* TASK TO CARRY OUT: Update the records from the very first line through the line containing "Looking at the screenshot, I should point(839,311).", changing "Instruction" to "Command". Give back only those lines, otherwise unchanged.
##### SUPPLIED RECORDS
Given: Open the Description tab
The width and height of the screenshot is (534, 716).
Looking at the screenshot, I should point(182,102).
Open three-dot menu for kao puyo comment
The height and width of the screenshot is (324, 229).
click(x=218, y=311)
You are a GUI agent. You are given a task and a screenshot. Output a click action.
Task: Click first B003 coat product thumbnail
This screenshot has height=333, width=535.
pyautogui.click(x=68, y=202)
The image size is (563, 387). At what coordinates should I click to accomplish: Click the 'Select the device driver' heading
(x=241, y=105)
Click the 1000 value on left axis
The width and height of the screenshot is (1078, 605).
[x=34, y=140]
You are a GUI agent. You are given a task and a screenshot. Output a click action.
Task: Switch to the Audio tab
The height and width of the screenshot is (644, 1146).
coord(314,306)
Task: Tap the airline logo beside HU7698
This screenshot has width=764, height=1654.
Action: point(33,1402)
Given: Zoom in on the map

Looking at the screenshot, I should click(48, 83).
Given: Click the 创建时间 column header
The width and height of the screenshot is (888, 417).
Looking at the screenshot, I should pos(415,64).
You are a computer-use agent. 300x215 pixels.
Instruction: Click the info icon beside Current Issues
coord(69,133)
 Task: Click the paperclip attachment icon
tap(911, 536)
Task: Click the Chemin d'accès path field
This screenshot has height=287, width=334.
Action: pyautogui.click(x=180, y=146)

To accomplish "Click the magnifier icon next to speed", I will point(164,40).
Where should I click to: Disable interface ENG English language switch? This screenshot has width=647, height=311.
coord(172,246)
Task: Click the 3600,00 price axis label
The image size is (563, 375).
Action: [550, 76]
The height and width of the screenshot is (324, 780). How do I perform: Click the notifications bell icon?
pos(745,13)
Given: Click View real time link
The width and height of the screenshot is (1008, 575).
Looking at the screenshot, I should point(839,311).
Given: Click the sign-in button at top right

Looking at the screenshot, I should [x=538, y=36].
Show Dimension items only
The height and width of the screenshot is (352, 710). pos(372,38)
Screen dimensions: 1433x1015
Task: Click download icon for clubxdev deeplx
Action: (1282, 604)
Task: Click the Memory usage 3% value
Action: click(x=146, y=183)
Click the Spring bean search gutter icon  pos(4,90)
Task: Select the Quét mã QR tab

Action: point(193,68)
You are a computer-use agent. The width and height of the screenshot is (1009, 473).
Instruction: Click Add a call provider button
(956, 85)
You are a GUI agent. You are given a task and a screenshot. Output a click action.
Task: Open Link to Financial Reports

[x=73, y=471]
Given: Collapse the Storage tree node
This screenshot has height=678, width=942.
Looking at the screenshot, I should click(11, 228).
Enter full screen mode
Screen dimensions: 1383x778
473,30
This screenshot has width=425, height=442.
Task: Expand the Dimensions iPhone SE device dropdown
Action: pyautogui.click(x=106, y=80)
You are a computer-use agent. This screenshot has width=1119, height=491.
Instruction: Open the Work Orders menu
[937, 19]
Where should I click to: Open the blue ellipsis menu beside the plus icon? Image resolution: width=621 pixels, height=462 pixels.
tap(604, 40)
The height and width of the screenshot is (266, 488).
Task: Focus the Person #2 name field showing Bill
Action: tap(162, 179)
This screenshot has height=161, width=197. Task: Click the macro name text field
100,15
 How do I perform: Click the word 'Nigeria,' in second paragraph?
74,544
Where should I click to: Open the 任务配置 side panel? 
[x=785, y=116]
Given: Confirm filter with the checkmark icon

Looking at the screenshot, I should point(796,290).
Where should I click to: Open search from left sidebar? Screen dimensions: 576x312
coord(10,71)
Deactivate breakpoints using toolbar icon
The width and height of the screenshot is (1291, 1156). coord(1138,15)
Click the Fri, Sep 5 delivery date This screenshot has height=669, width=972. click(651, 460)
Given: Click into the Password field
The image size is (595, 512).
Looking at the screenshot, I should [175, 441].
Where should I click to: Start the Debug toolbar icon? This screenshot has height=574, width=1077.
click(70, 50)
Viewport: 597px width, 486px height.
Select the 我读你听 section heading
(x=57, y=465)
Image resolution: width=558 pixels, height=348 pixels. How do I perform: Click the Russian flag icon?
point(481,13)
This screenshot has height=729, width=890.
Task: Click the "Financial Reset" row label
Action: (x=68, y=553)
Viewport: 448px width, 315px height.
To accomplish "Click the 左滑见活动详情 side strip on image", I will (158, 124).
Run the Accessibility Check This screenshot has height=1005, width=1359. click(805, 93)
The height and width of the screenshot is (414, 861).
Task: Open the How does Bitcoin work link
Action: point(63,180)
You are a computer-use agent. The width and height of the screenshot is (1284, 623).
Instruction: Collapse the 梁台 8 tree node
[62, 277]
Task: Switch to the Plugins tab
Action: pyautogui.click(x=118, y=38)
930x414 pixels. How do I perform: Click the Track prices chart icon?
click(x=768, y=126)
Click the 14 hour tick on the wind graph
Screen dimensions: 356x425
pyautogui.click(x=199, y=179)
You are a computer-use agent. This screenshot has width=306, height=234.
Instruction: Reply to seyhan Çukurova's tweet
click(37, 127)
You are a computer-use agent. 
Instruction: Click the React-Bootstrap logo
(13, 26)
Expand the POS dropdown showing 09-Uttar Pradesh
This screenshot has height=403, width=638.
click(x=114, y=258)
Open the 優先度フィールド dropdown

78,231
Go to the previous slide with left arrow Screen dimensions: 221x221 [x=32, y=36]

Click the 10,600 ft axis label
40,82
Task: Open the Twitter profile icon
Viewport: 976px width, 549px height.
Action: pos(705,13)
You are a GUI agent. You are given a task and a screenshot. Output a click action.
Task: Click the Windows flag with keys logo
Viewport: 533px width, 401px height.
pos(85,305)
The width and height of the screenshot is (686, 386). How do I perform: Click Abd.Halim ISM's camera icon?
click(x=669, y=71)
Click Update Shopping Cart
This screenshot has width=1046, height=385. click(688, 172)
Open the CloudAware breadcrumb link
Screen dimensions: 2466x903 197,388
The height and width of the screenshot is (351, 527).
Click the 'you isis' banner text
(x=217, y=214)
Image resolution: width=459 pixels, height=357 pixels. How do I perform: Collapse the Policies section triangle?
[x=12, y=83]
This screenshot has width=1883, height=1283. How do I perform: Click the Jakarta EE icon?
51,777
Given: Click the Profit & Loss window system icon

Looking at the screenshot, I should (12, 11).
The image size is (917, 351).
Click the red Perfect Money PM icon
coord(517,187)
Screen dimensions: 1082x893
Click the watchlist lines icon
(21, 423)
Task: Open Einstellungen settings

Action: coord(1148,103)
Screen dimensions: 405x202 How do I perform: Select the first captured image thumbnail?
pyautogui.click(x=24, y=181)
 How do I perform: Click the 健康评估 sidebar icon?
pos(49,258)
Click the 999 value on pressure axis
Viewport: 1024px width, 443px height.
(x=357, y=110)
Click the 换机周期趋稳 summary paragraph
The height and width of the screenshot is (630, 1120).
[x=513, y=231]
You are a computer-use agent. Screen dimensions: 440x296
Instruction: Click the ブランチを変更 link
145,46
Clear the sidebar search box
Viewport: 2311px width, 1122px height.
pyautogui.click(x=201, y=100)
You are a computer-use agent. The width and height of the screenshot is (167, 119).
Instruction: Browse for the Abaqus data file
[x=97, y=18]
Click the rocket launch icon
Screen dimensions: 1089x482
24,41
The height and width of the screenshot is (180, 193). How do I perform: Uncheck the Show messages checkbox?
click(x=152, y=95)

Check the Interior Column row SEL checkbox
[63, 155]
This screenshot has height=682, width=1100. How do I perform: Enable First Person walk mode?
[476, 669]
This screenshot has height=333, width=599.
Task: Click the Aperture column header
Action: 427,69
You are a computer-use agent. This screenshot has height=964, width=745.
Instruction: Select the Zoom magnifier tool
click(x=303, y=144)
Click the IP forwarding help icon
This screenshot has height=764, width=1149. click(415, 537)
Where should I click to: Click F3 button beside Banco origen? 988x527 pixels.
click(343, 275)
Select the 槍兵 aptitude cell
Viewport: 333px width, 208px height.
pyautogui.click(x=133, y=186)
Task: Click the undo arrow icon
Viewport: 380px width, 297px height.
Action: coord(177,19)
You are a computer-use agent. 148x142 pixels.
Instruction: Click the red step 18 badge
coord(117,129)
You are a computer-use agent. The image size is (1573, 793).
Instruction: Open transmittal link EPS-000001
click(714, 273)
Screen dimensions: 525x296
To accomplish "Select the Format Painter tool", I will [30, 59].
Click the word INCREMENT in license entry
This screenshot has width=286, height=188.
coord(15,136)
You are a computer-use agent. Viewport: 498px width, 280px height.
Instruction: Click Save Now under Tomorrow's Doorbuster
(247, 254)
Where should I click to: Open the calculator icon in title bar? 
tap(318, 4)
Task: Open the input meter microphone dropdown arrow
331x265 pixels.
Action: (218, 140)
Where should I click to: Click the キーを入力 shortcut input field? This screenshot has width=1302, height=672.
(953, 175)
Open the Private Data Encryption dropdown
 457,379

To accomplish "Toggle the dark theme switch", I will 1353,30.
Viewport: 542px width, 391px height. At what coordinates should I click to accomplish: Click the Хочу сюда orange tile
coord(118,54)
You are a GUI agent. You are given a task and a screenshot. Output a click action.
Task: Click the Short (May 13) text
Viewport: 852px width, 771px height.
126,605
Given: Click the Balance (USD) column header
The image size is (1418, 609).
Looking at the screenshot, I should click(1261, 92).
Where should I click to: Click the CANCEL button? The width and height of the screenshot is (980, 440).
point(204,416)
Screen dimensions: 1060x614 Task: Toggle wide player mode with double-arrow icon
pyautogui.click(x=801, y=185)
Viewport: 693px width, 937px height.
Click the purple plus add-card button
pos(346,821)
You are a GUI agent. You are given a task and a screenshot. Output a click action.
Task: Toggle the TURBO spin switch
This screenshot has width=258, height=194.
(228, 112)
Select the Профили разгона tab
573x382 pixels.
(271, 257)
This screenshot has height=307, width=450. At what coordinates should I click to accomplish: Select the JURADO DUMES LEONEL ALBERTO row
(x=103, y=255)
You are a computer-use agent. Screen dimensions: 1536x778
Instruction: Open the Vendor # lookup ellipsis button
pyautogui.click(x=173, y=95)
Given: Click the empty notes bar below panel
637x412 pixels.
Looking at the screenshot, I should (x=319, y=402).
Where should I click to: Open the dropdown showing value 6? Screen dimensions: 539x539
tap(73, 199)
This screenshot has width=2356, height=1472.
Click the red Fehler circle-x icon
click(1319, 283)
##########
* REPLY TO THE EXERCISE:
Given: Open the Description tab
The width and height of the screenshot is (534, 716).
Looking at the screenshot, I should point(182,102).
Open three-dot menu for kao puyo comment
The height and width of the screenshot is (324, 229).
click(x=218, y=311)
You are a GUI agent. You are given a task and a screenshot. Output a click action.
Task: Click first B003 coat product thumbnail
This screenshot has height=333, width=535.
pyautogui.click(x=68, y=202)
The image size is (563, 387). At what coordinates should I click to accomplish: Click the 'Select the device driver' heading
(x=241, y=105)
Click the 1000 value on left axis
The width and height of the screenshot is (1078, 605).
[x=34, y=140]
You are a GUI agent. You are given a task and a screenshot. Output a click action.
Task: Switch to the Audio tab
The height and width of the screenshot is (644, 1146).
coord(314,306)
Task: Tap the airline logo beside HU7698
This screenshot has width=764, height=1654.
Action: point(33,1402)
Given: Zoom in on the map

Looking at the screenshot, I should click(48, 83).
Given: Click the 创建时间 column header
The width and height of the screenshot is (888, 417).
Looking at the screenshot, I should pos(415,64).
You are a computer-use agent. 300x215 pixels.
Command: Click the info icon beside Current Issues
coord(69,133)
 Task: Click the paperclip attachment icon
tap(911, 536)
Task: Click the Chemin d'accès path field
This screenshot has height=287, width=334.
Action: pyautogui.click(x=180, y=146)

To accomplish "Click the magnifier icon next to speed", I will point(164,40).
Where should I click to: Disable interface ENG English language switch? This screenshot has width=647, height=311.
coord(172,246)
Task: Click the 3600,00 price axis label
The image size is (563, 375).
Action: [550, 76]
The height and width of the screenshot is (324, 780). How do I perform: Click the notifications bell icon?
pos(745,13)
Given: Click View real time link
The width and height of the screenshot is (1008, 575).
Looking at the screenshot, I should point(839,311).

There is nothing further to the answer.